U.S. deportations of immigrants 2001-2013 @pewresearch #GOPDebate https://t.co/O2RqbgMaMc pic.twitter.com/QMF0kSSBq7 – Monica Anderson (@MonicaRAnders) December 16, 2015
From late 2013 to late 2014, tens of thousands of migrants and refugees from Central America fleeing poverty and violence in their home countries sought asylum in the United States, including roughly 50,000 unaccompanied children. In response to what President Obama called an “urgent humanitarian situation,” his administration, notably, did not start liberally granting asylum. According to the US Department of Justice, of the 3,669 people from Honduras who sought asylum in 2014, just 151 actually received it; more than 4,250 Guatemalans applied and just 175 had their asylum requests granted; and of the nearly 6,000 people from El Salvador who applied, all but 184 were sent packing, assuming they had any possessions left to pack.
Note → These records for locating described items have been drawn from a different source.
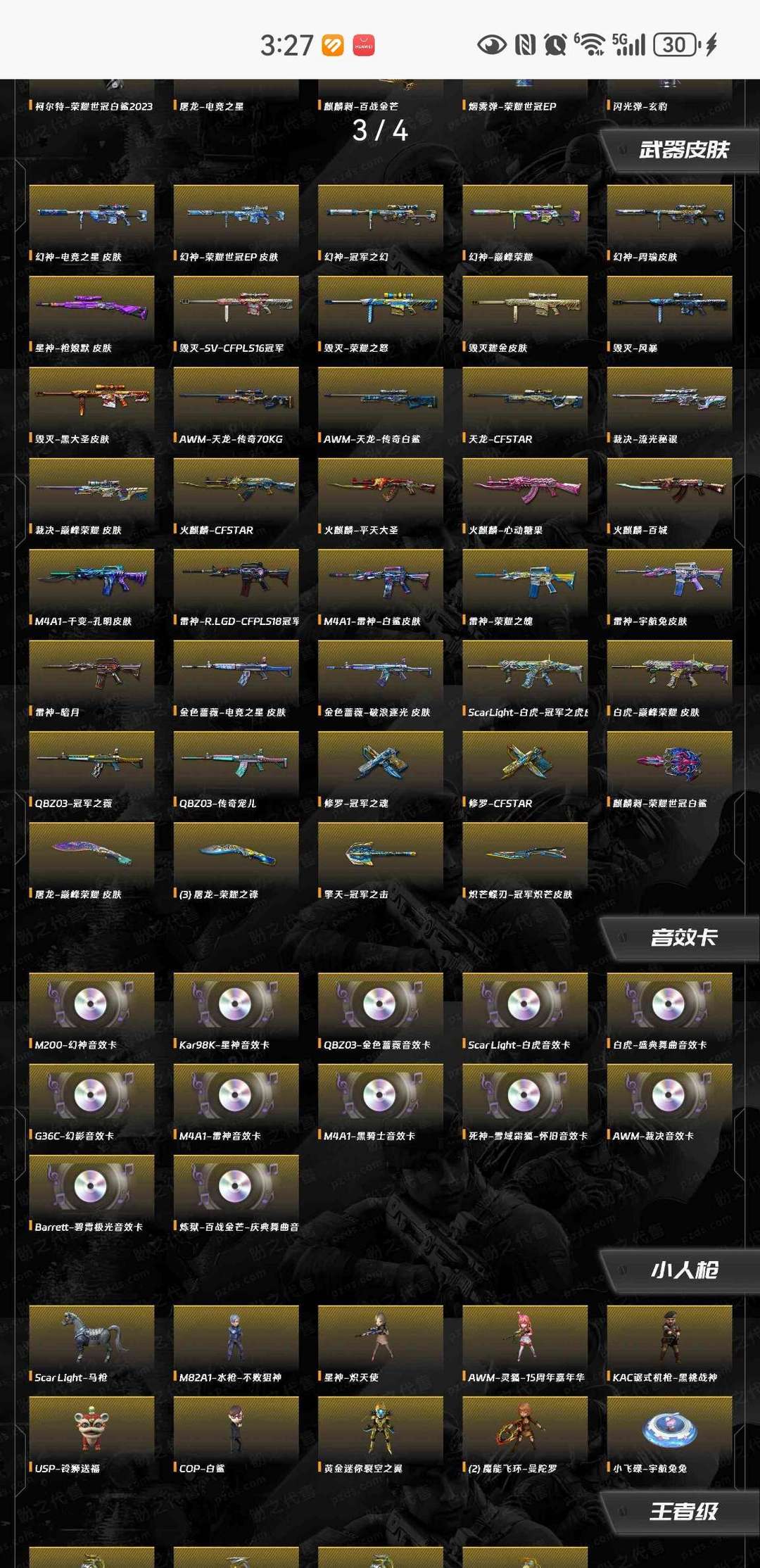Choose the M4A1-千变-孔明皮肤 skin

click(x=91, y=578)
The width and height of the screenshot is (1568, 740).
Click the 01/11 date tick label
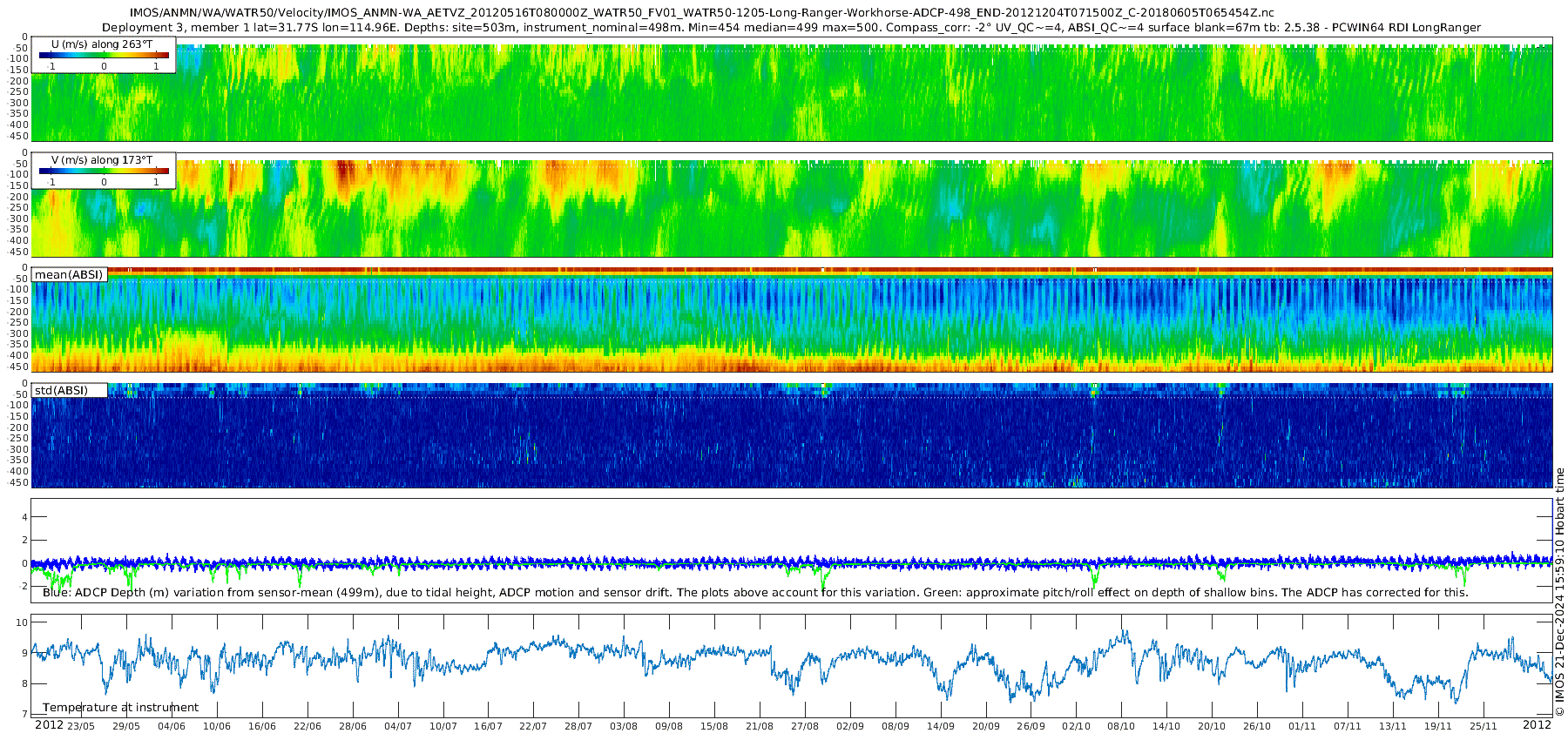1301,726
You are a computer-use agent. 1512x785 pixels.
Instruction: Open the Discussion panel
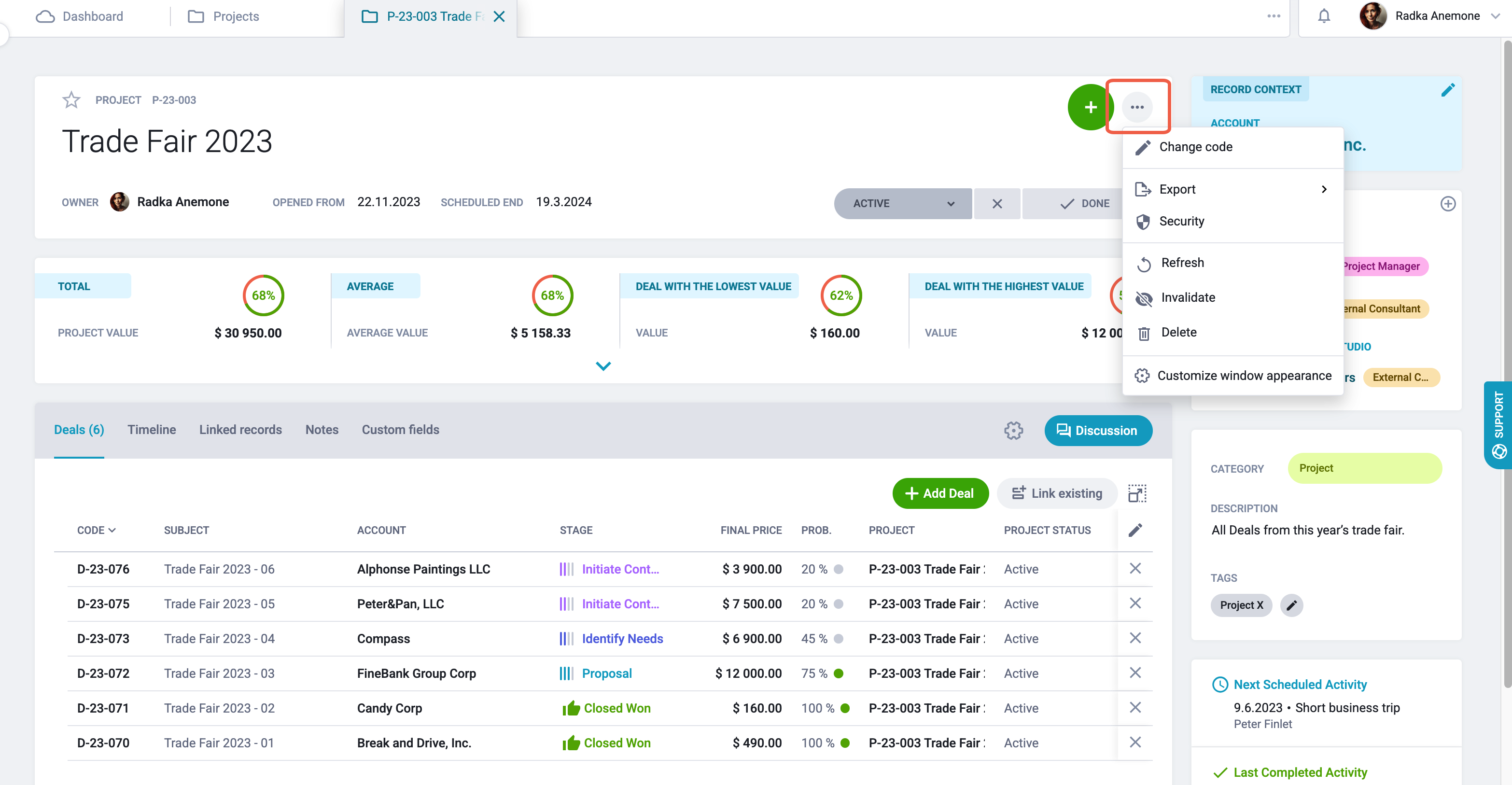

By October 2015, at least 83 of those deported asylum-seekers had been murdered after being sent back to the countries they had fled, according to a study of local media reports. Maybe, it turns out, they had been telling the truth.
Rather than extend the humanity it prides itself on when admonishing others, the US responded to America’s very own refugee crisis by building family detention centers – later ruled illegal – and offering Mexico more than US $120 million to step up enforcement along its own southern border.
That money, with US promises of more to come, has had a major impact. A September 2015 report from the Migration Policy Institute in Washington, DC, found that in terms of asylum-seekers and other migrants, “Mexico’s apprehensions were projected to increase by about 70 percent” by the end of 2015, a pattern that “also holds true for minors.” By October, the New York Times found that Mexico had arrested more than 92,000 Central Americans, compared to less than 71,000 in the United States, “a sharp departure from the past few years.”
In short, the US addressed what its own president declared a humanitarian crisis in 2014 by, in 2015, stepping up payments to its southern neighbor with the intent of stopping poor and scared people seeking asylum and a better life – including children whose parents were so desperate they sent them off to find hope in the US on their own – from getting so far as the jails that the US built to house asylum-seekers. Keep people from crossing the US border and you keep them from claiming asylum in the first place, while keeping their desperate faces off the evening news.
Thanks to Mexico, and the generosity of the US government when it comes to funding Latin America’s most abusive security forces, the cruelty of closed borders is out of sight and out of mind, at least when it comes to most US news consumers, and the many migrants denied the chance to the wealthiest nation in the world’s much vaunted humanitarianism up close. Now that most are not even making it to the US for the chance to be deported, who knows how many more have died after being deported from somewhere else with the help of US tax dollars. One thing is for sure, based on the US government’s end-of-year statistics: No one in Washington is bothering to count.